Alors oui, il y a des lieux maures qui symbolisent la résistance, il y a des lieux qui peuvent être l'une ou l'autre des zones, par exemple dans les villes du sud de l'Europe.
Il y a des lieux qui peuvent être soit des zones, par exemple dans les montagnes, soit des refuges, où ils sont restés ensemble. Par exemple, ici dans le Piémont, dans les montagnes de la province de Cuneo, on peut trouver des choses intéressantes. Il y a un endroit qui s'appelle Paraloop. Si vous vous rendez sur le site de la Fondation Nuto Revelli, vous trouverez tout ce qui concerne Paraloop sur Internet. Paraloop, c'était 4-5 maisons sur une montagne où les partisans dormaient, puis de là ils faisaient leurs actions, et cela a été transformé en un lieu de mémoire de la résistance de la Seconde Guerre mondiale.
Symbole de la collaboration fasciste ? Il existe des camps où étaient enfermés les Juifs, prisonniers de guerre avant d'être envoyés en Allemagne, que l'on peut visiter, mais ce ne sont pas des lieux particuliers.
Au contraire, la nostalgie du fascisme se concentre surtout à Predappio. Predappio, la ville où est né Mussolini, où se trouve la tombe de Mussolini. Predappio est un peu le centre de la nostalgie de cette période.
Comment les récits de la Seconde Guerre mondiale ont-ils évolué en Italie ?
C'est moins un témoignage qu'une histoire.
Pour finir, personnellement, avez-vous entendu des récits de guerre ?
Oui, toute ma famille l'a fait. Mon grand-père, le père de ma mère, a fait la Première Guerre mondiale.
Pendant la première guerre mondiale, il était dans les tranchées. Pendant la Seconde Guerre mondiale, il était trop vieux pour y participer, mais avec ma grand-mère, ils vivaient à Turin et ont donc vécu tout le problème, tout le drame des bombardements. Alors que leurs filles, dont ma mère, avaient été transférées dans la maison de campagne de la famille, où vivait le reste de la famille, parce que les bombardements n'avaient pas lieu à la campagne, mais dans les grandes villes.

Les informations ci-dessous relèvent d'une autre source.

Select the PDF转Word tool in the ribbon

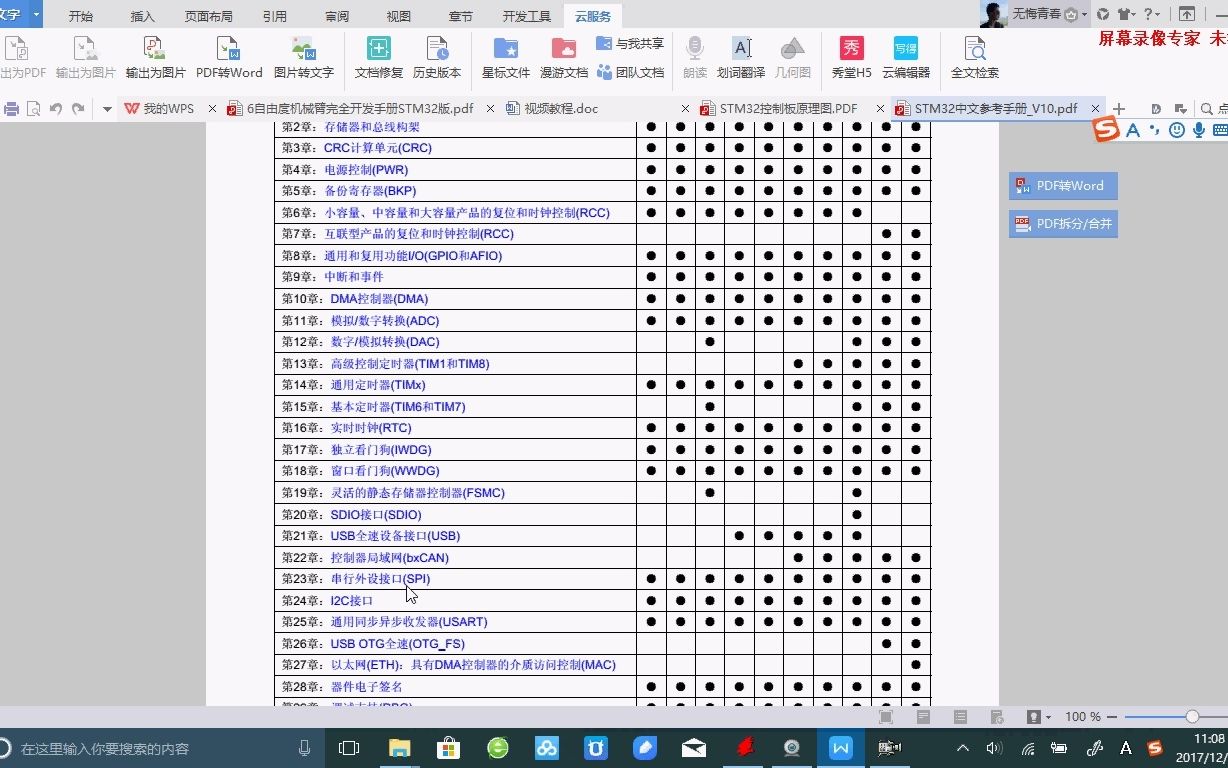[229, 55]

J'ai donc toutes les histoires de ma mère, qui était à la campagne, et de mes grands-parents, mais aussi de mes autres grands-parents, qui se trouvaient près de Turin pendant les bombardements. Puis le souvenir de la faim, à un moment donné en 1944-1945. Mon père et ma mère ont 34 et 38 ans, ils étaient donc trop jeunes.
Mon père n'était pas soldat non plus, car il était trop jeune pour participer à la guerre.

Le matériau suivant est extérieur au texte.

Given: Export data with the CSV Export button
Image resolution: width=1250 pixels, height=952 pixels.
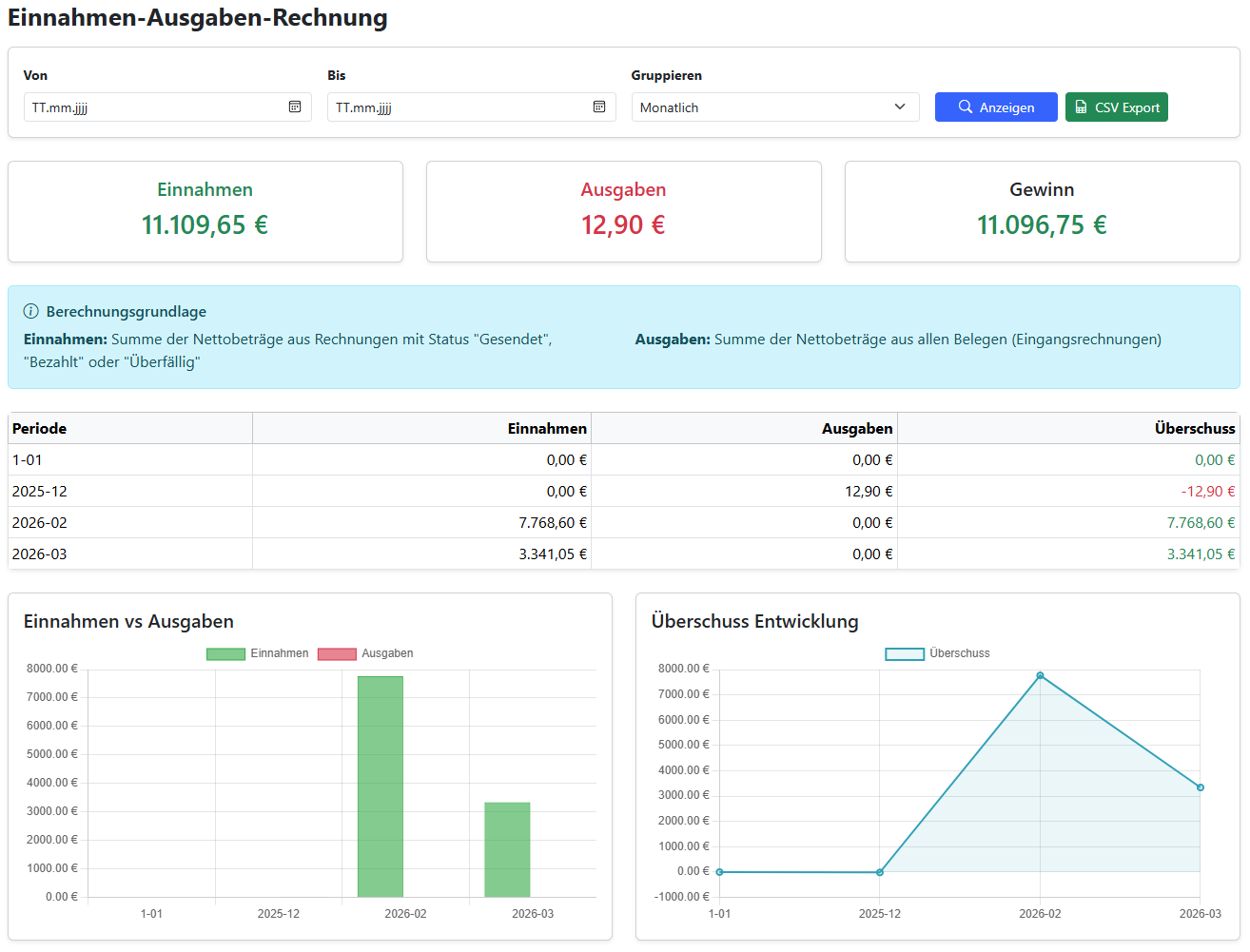Looking at the screenshot, I should click(x=1116, y=107).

guerre, mais le souvenir des bombes, de la faim et de la destruction est indéniable. Ensuite, j'ai aussi connu des gens qui étaient dans des camps de concentration, des partisans, et même des fascistes. Je suis né en 65, les adultes avaient donc tous connu la guerre.
Maintenant, bien sûr, ce n'est plus le cas, du moins nous l'espérons.
Je remercie encore une fois Monsieur Casalino qui a pris de son temps pour répondre à mes questions et dont j'ai eu la chance de suivre les cours et les conférences.